▸ **Task item**
Repeat, exactly as they appear, the lines from the one with "You are a computer-use agent." through the last line of the entries below, but none of the pictures.

▸ **Records supplied**
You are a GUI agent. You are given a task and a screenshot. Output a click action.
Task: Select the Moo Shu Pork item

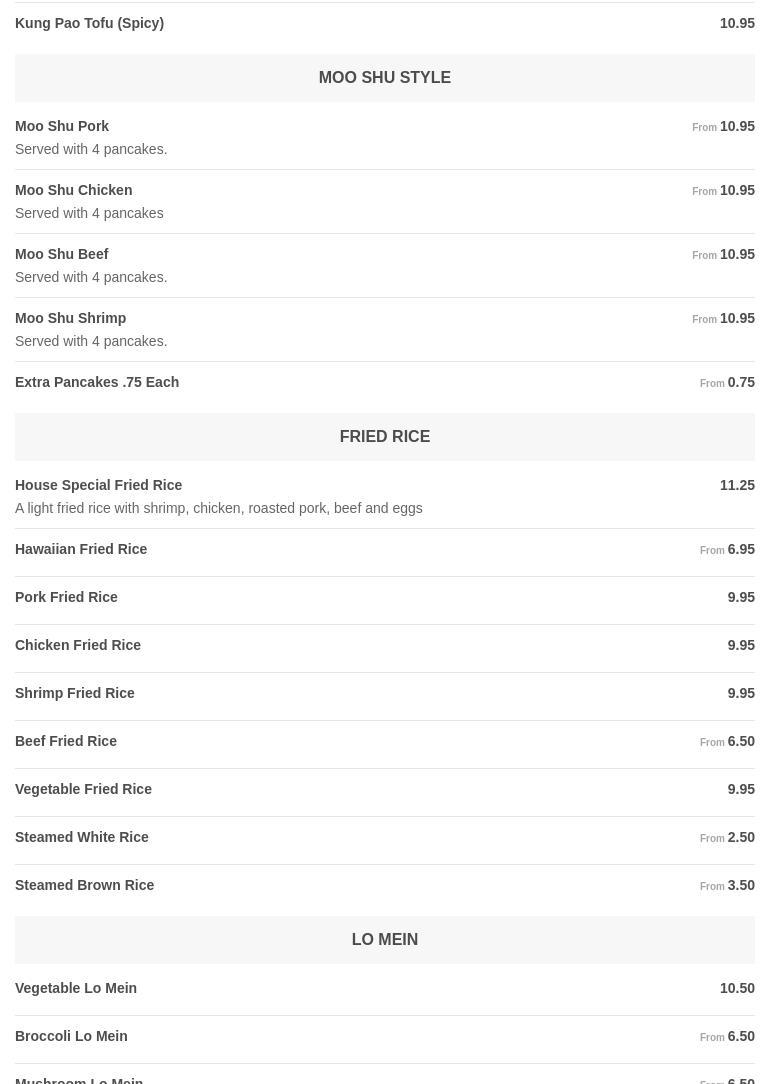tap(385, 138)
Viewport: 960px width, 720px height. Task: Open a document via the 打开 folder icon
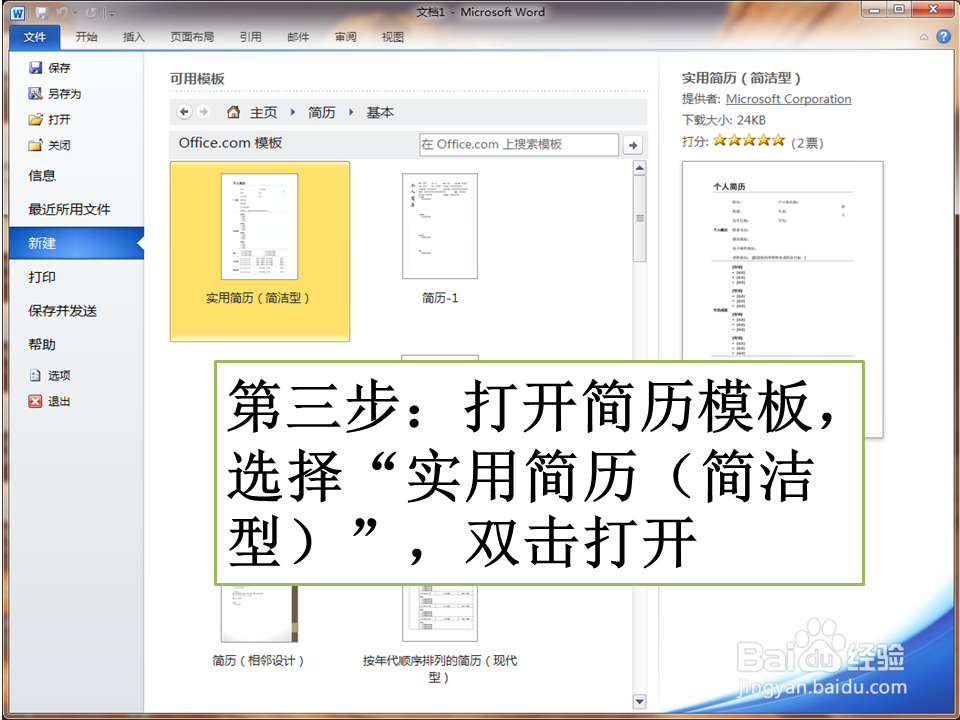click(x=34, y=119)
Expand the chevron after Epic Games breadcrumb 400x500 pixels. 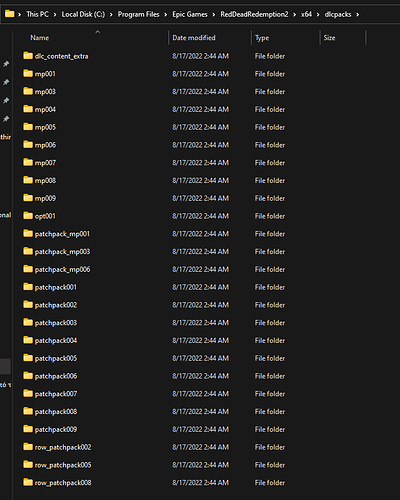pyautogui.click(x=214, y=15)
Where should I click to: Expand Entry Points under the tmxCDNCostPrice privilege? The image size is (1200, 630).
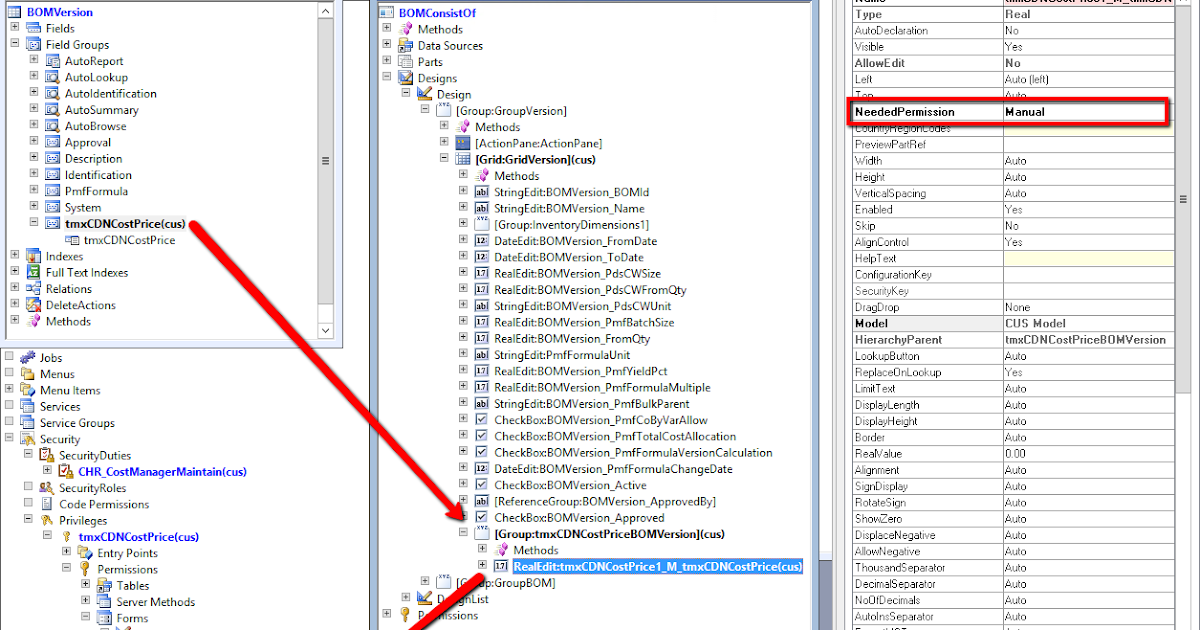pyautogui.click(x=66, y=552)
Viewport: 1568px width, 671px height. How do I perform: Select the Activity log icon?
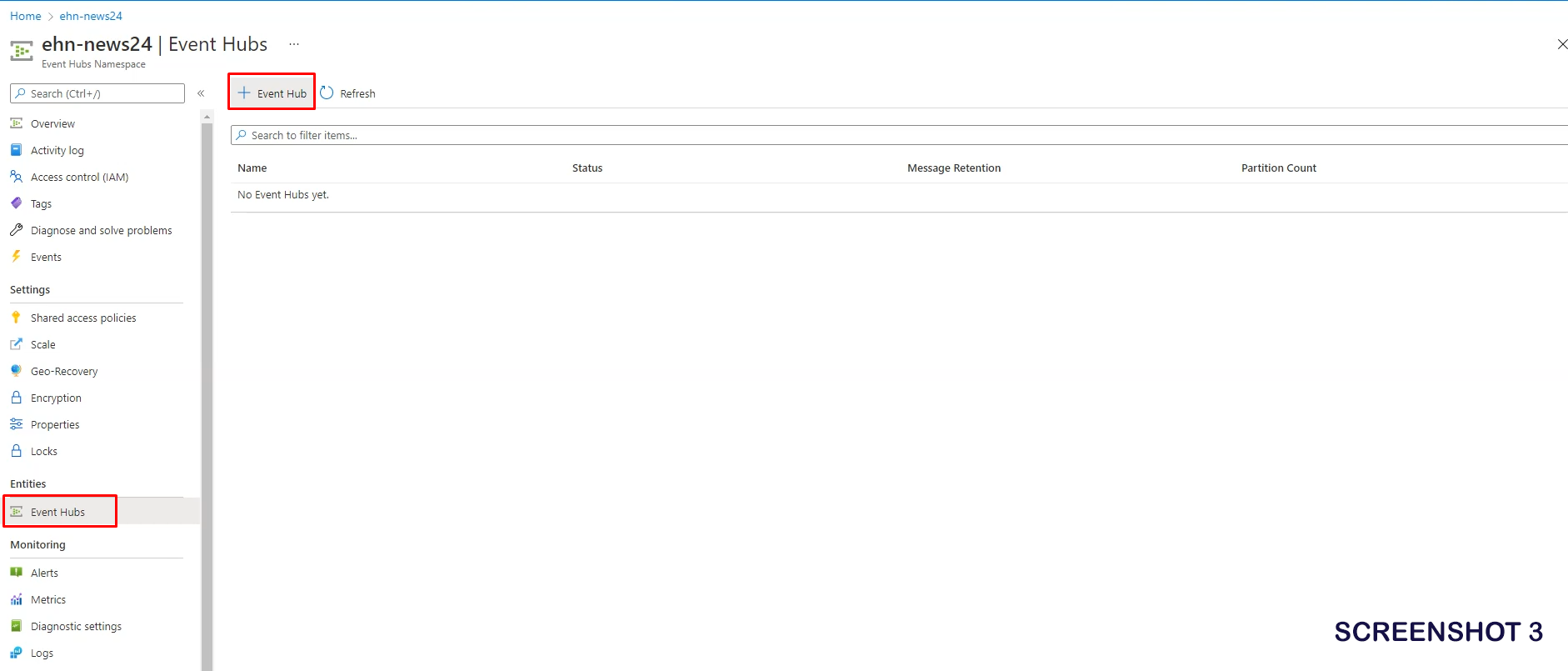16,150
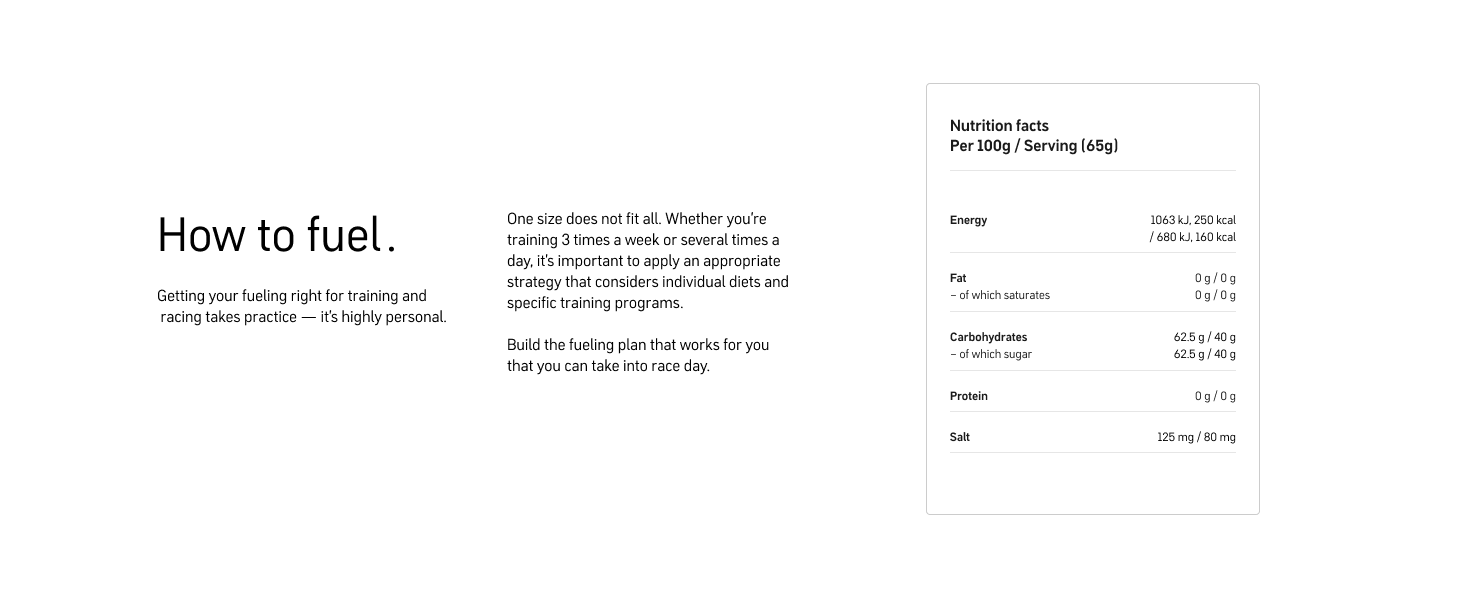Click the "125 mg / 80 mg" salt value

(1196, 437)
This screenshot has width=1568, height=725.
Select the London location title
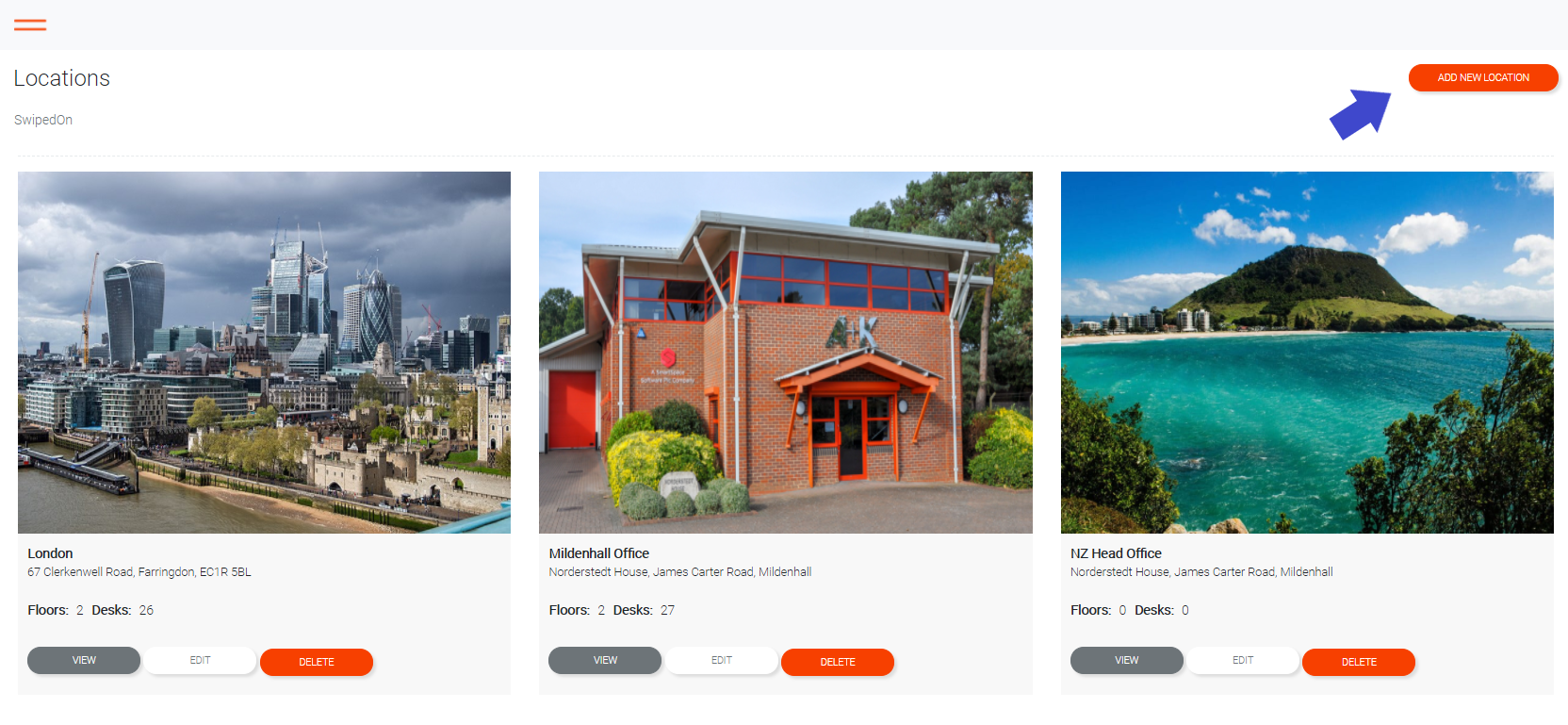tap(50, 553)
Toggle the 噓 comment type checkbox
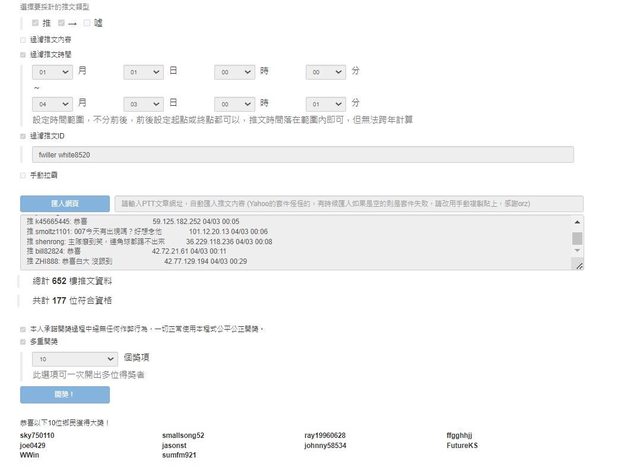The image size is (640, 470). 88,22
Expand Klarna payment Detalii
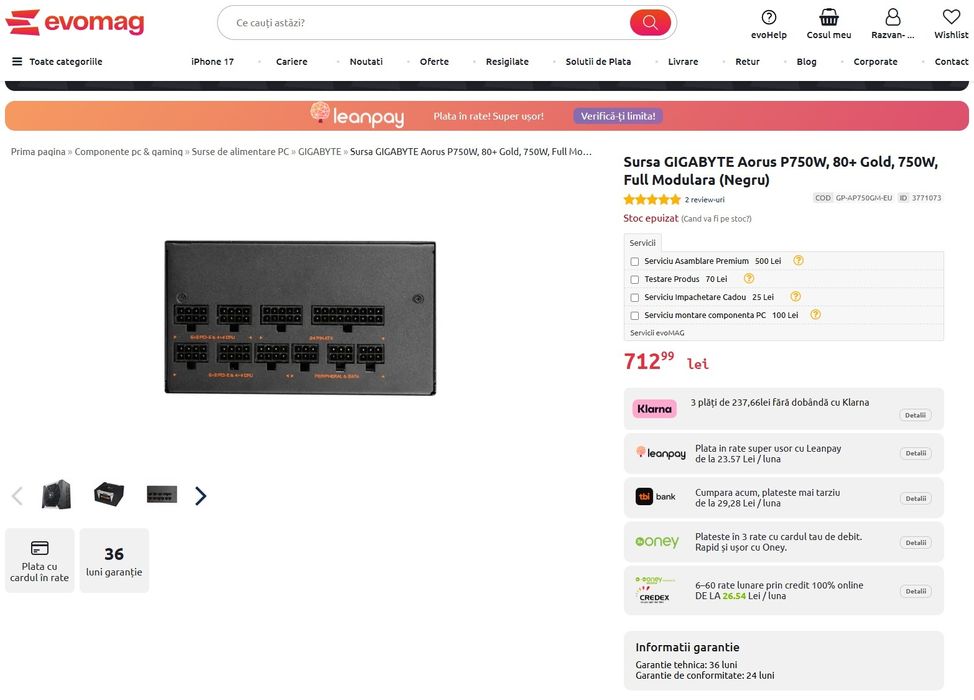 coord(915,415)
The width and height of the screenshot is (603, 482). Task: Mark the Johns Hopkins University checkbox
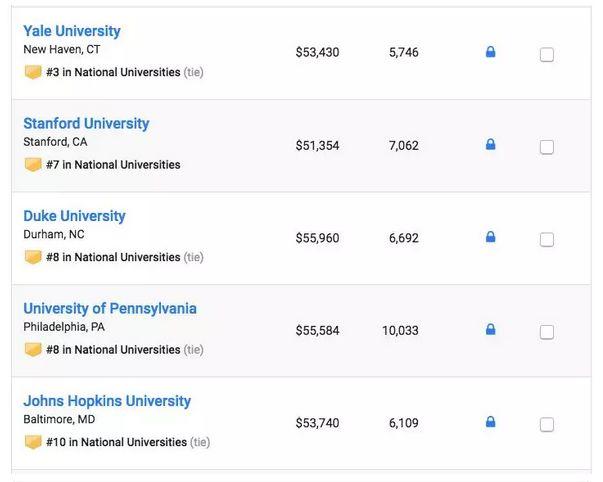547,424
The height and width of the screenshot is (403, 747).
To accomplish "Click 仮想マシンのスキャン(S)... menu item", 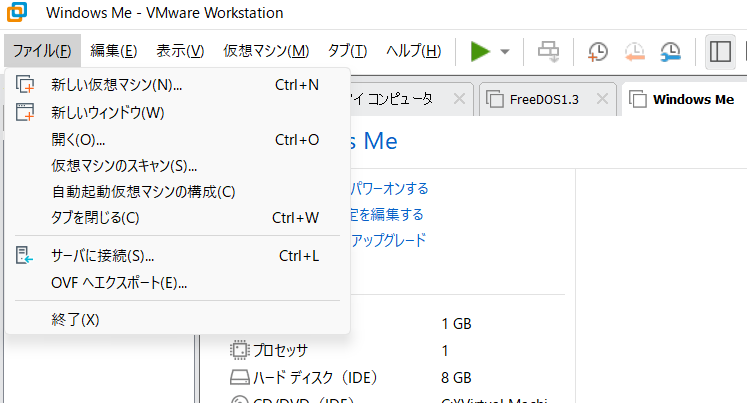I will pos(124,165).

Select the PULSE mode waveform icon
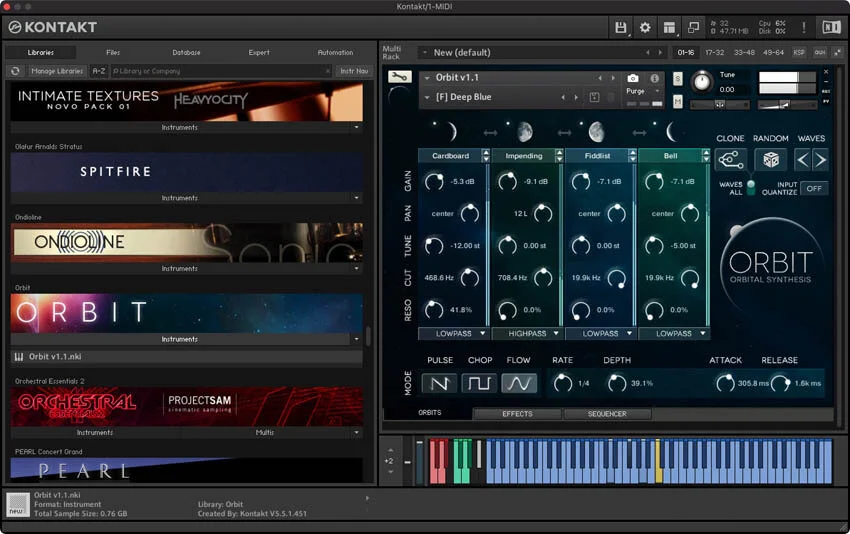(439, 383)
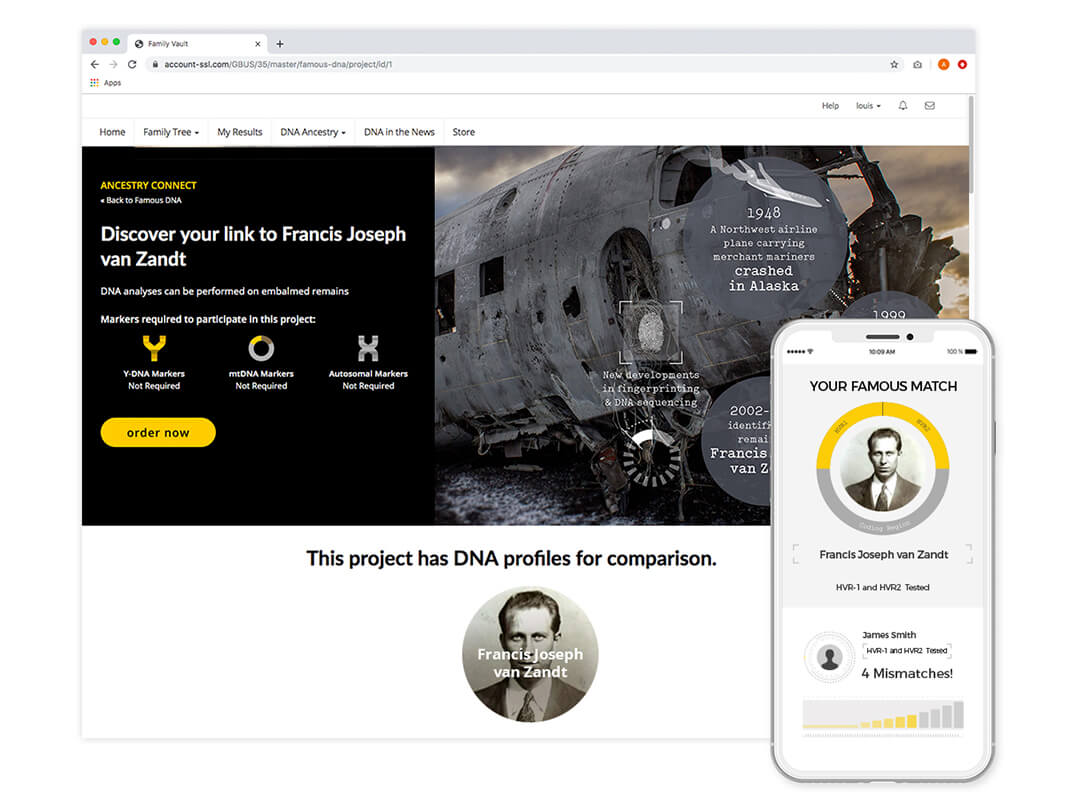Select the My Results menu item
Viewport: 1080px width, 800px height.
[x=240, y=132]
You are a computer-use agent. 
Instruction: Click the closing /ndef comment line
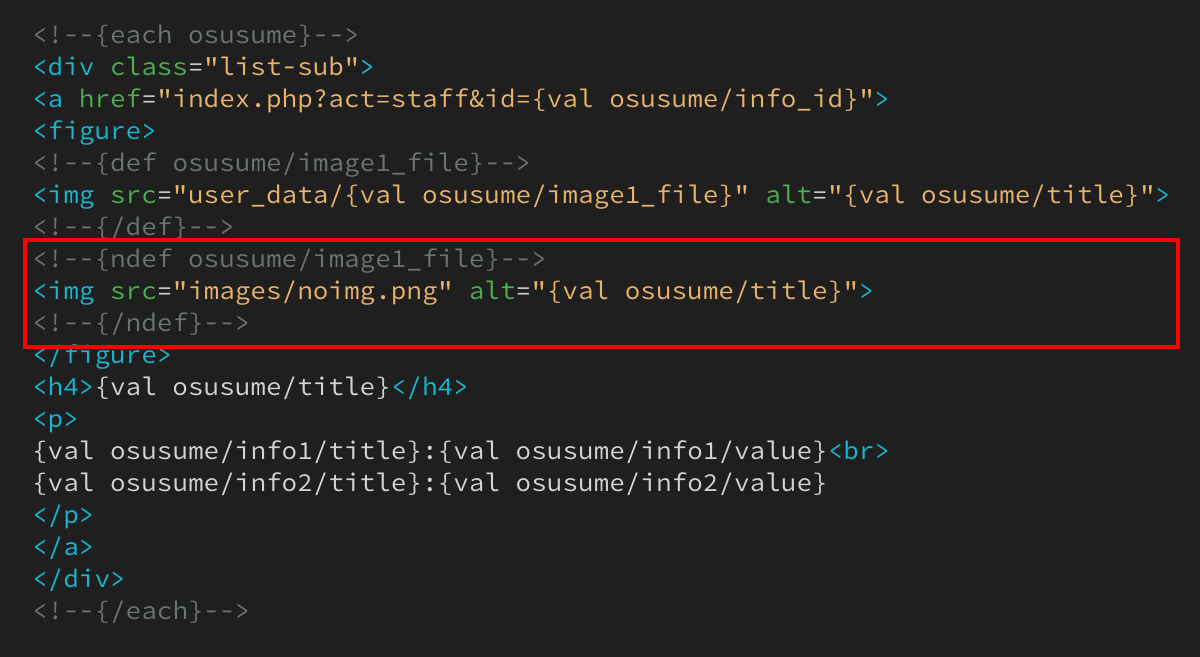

▸ **Reply**
You are a computer-use agent. 
Instruction: Click the closing /ndef comment line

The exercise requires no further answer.